A Medical Device Daily
Cyberonics (Houston) is being investigated by the SEC to see whether the company has allowed executives to backdate stock-purchase options to secure the lowest possible market price and maximize their potential profits.
Cyberonics is one of several companies nationwide that are being questioned about stock-option dating.
The company, which makes the Vagus Nerve Stimulation (VNS) therapy, used in the treatment of epilepsy and treatment-resistant depression, said in a SEC filing that it has issued annual equity grants, including stock options, as a way to compensate its executives for building shareholder value. It added that the June 15, 2004, option grants reported in the media were disclosed in timely filings with the SEC, which vest over a five-year period.
“None of the options subject to the grants have been exercised and none of the underlying shares have been sold,” the company said in the filing.
The scrutiny on the company's activities came about because of an analyst report last week that allegedly found “unusual activity” in regard to past stock options granted to executive officers (Medical Device Daily, June 12, 2006).

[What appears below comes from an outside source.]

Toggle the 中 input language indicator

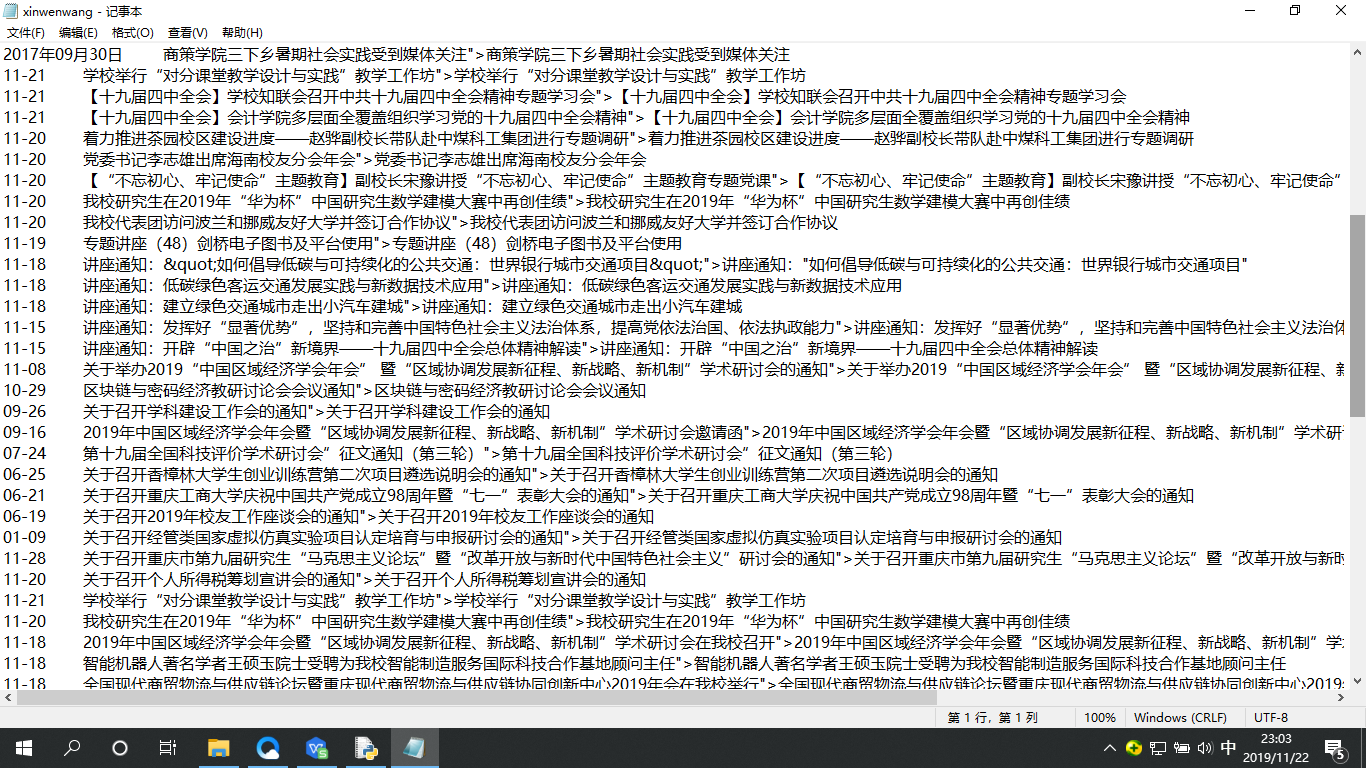(x=1228, y=747)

SunTrust Robinson Humphrey (New York) analyst Amit Hazan wrote in a note that he analyzed all the companies he covers and found that Cyberonics granted options to three executives, including CEO Skip Cummins, on June 15, 2004, while the stock was halted just after an FDA panel recommended approval of the company's pacemaker-like medical device, VNS therapy, to treat major treatment-resistant depression (MDD, June 17, 2004). The device did not actually earn an FDA approval until July of the following year.
According to Hazan, the options were granted after a U.S. medical advisory panel recommended approval of the Cyberonics device for depression, but before Cyberonics shareholders got to trade on the news.
The following day, the company's stock soared 78%, reaping Cummins “an overnight paper profit” of about $2.3 million.
At that time, Cummins received 150,000 shares at a price of $19.58 a share, the closing price before the FDA panel's recommendation. Those same shares closed at $34.81 the following day. Aside from Cummins, two company officers who played a pivotal role in winning VNS panel backing – Chief Medical Officer Dr. Richard Randolph and Vice President for Regulatory Affairs Alan Totah – each received 10,000 shares at the same price, giving them a $150,000 windfall the following day.
While Cyberonics called the allegations “inaccurate and without merit,” it said it is cooperating with the SEC as the company reviews its prior options grants and practices.